Le Tribunal prononce la nullité des trois actes de cession de la SARL A détenues par p. SM. au profit de ph. SM. En effet, M. ph. SM. a profité de l'existence des projets d'actes de cession élaborés à des fins successorales sur les conseils d'un notaire et de la transformation de la forme sociale de la SCS B en SARL, pour obtenir le consentement de son père à la signature des trois actes de cession de parts litigieux, en arguant de la nécessité de faire correspondre les projets d'actes avec la nouvelle forme sociale de la société, le trompant sur la réalité de son engagement. Il a demandé ensuite à l'expert-comptable de la société de mentionner son identité en qualité de cessionnaire sur les deux actes litigieux laissant cette rubrique en « blanc », et a apposé la même date sur les trois documents litigieux. Ainsi, le consentement de p. SM. aux actes de cession litigieux a donc été surpris par dol.

En outre, il n'y a pas lieu au bâtonnement des écritures de p. SM., car les propos qu'il a employé ne portent pas atteinte à l'honneur ou à la réputation du défendeur dès lors qu'il est établi que ph. SM. a usé des actes signés en blanc au-delà de ce qui avait été convenu entre les parties. Enfin, le Tribunal condamne ph. SM. à verser à p. SM. la somme de 15 000 euros à titre de dommages et intérêts, du fait d'avoir subi un préjudice, ayant été dépouillé par son fils du seul patrimoine qu'il possédait pendant plus de sept années. Corrélativement, le Tribunal déboute M. ph. SM. de sa demande de dommages et intérêts qui apparaît comme infondée, dès lors que le demandeur a triomphé dans son action.


Motifs🔗

TRIBUNAL DE PREMIÈRE INSTANCE

N° 2014/000655 (assignation du 16 juin 2014)

* [Données enregistrées]
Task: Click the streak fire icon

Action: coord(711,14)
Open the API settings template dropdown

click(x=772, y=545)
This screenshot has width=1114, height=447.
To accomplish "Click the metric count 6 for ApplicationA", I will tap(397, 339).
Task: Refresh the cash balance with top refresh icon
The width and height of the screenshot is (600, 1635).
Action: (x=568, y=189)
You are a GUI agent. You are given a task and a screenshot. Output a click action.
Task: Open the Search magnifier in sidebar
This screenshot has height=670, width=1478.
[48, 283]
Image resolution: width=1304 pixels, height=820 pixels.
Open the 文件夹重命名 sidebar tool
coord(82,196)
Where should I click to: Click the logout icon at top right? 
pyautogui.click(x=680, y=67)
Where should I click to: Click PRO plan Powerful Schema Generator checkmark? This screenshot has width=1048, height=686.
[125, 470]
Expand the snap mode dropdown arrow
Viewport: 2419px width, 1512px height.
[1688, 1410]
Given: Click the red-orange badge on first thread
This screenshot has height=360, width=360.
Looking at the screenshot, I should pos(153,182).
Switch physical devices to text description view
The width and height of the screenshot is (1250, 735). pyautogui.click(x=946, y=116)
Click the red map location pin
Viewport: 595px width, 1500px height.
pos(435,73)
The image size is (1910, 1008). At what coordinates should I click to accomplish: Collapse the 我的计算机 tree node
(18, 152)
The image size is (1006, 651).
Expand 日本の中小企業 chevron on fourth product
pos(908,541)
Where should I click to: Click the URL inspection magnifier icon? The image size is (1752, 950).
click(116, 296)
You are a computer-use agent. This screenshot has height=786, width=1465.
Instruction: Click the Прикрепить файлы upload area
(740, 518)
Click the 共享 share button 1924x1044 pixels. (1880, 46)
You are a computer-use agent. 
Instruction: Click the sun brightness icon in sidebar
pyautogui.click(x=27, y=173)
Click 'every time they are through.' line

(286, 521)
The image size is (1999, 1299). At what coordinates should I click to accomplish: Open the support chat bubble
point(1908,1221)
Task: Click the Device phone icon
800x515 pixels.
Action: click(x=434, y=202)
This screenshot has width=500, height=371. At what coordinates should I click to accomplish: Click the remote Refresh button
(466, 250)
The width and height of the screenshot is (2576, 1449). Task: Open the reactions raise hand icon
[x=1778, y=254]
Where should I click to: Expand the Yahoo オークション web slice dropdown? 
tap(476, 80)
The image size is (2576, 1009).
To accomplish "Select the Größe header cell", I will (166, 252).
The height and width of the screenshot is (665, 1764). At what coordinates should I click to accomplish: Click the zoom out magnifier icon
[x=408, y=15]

* [Énoncé écrit]
Recopiez mot pour mot le passage de l'extrait sur le jugement du Tribunal qui commence à « En outre, il » et se termine à « dans son action. ».

* [Réponse détaillée]
En outre, il n'y a pas lieu au bâtonnement des écritures de p. SM., car les propos qu'il a employé ne portent pas atteinte à l'honneur ou à la réputation du défendeur dès lors qu'il est établi que ph. SM. a usé des actes signés en blanc au-delà de ce qui avait été convenu entre les parties. Enfin, le Tribunal condamne ph. SM. à verser à p. SM. la somme de 15 000 euros à titre de dommages et intérêts, du fait d'avoir subi un préjudice, ayant été dépouillé par son fils du seul patrimoine qu'il possédait pendant plus de sept années. Corrélativement, le Tribunal déboute M. ph. SM. de sa demande de dommages et intérêts qui apparaît comme infondée, dès lors que le demandeur a triomphé dans son action.